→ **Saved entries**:
•••••

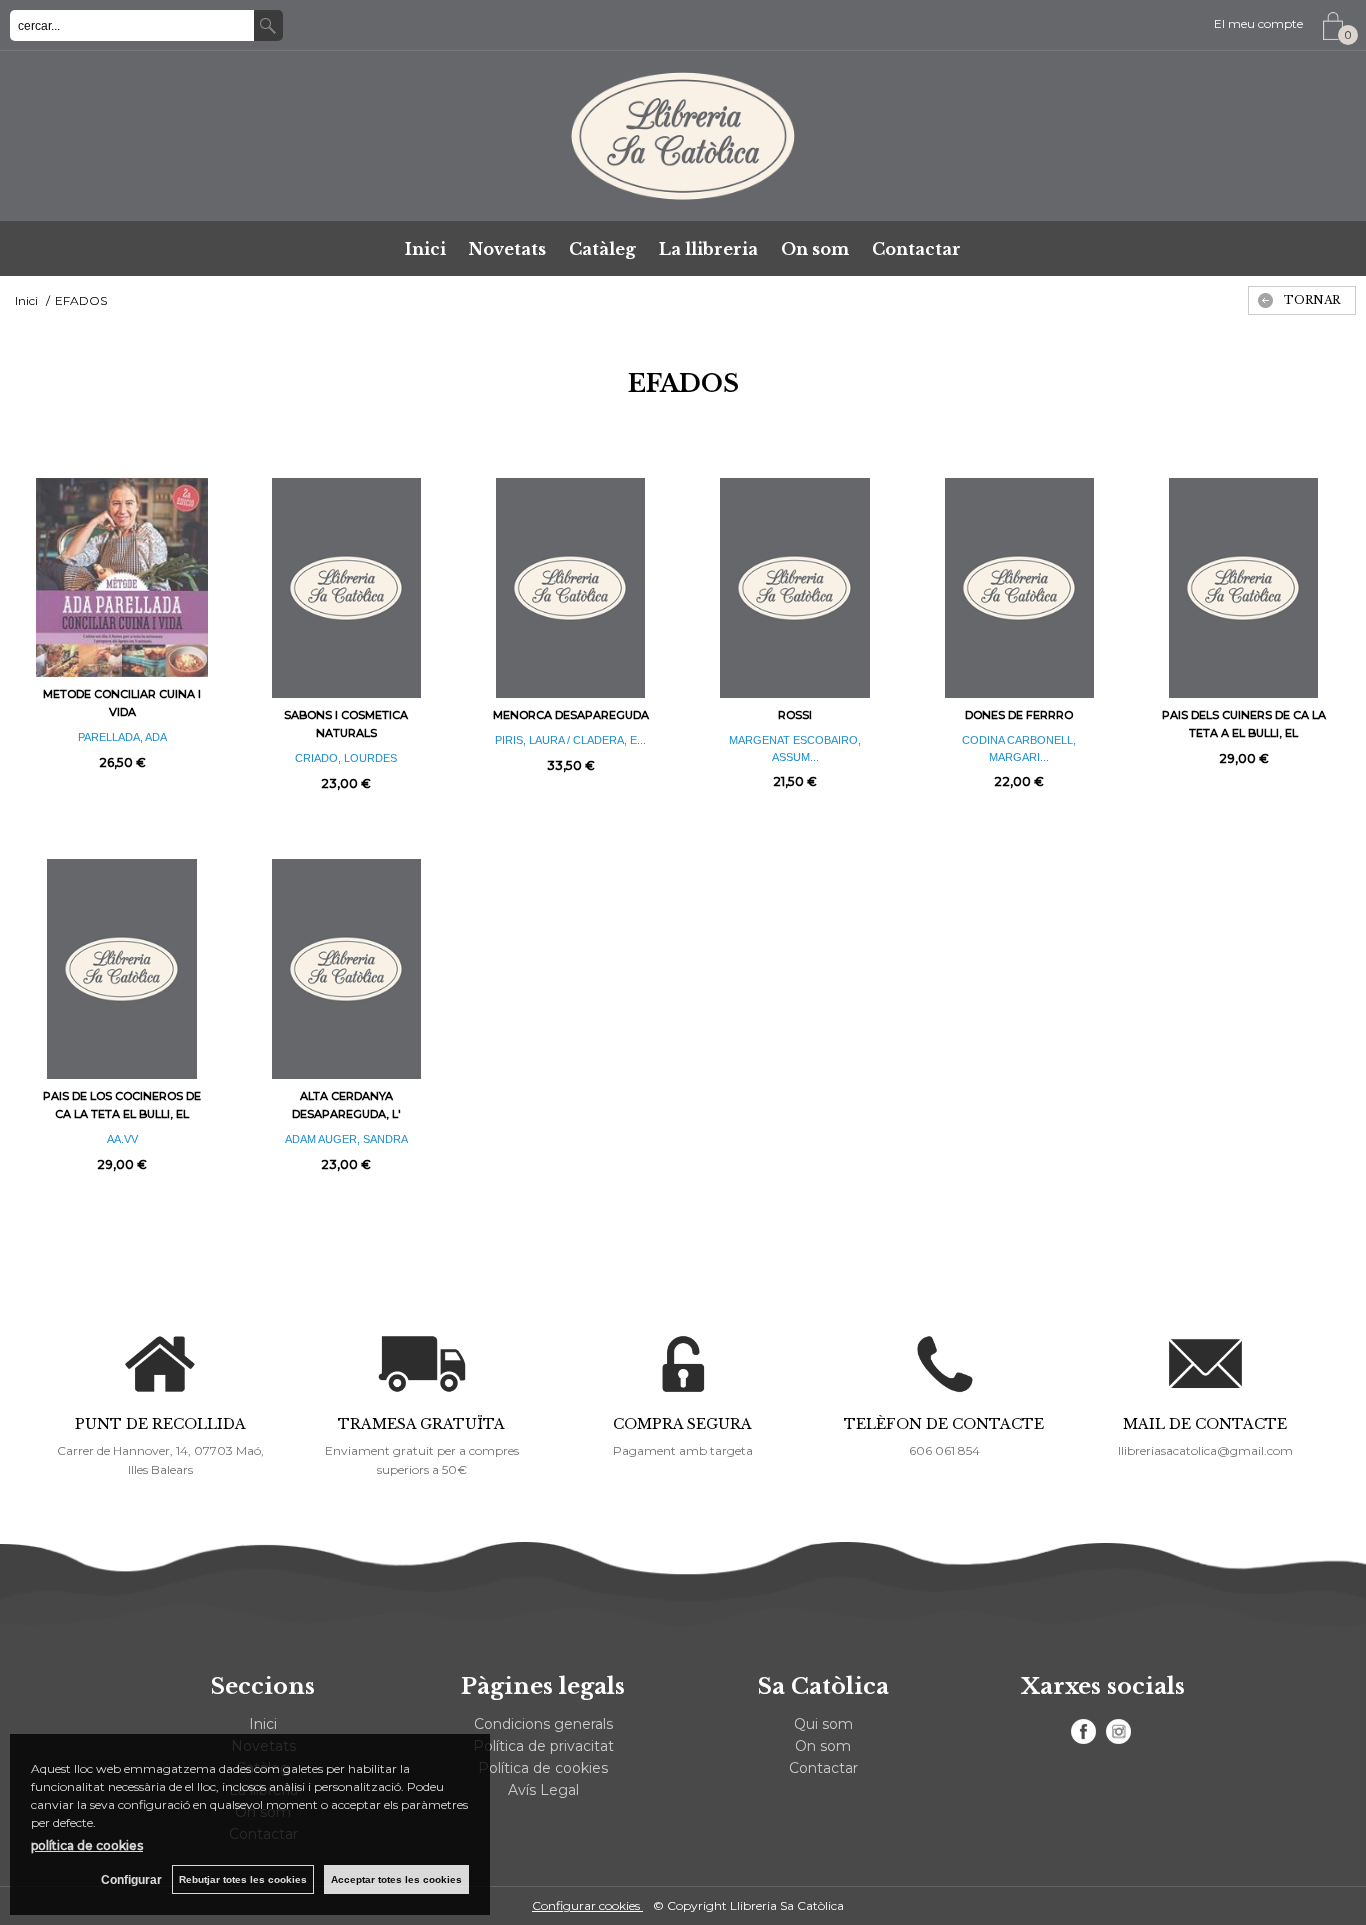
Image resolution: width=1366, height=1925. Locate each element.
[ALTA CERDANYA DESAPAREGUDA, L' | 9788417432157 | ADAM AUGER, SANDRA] (346, 969)
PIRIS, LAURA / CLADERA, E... (570, 740)
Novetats (507, 249)
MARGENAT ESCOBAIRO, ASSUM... (795, 748)
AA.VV (122, 1139)
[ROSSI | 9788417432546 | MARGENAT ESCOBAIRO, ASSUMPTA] (795, 588)
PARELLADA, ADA (122, 737)
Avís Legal (543, 1790)
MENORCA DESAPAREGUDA (571, 715)
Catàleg (602, 249)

•••••

→ **Exercise goal**: What is needed is an exact transcription of every entry, minus the pictures.

→ **Worked solution**:
Image resolution: width=1366, height=1925. Locate each element.
[ALTA CERDANYA DESAPAREGUDA, L' | 9788417432157 | ADAM AUGER, SANDRA] (346, 969)
PIRIS, LAURA / CLADERA, E... (570, 740)
Novetats (507, 249)
MARGENAT ESCOBAIRO, ASSUM... (795, 748)
AA.VV (122, 1139)
[ROSSI | 9788417432546 | MARGENAT ESCOBAIRO, ASSUMPTA] (795, 588)
PARELLADA, ADA (122, 737)
Avís Legal (543, 1790)
MENORCA DESAPAREGUDA (571, 715)
Catàleg (602, 249)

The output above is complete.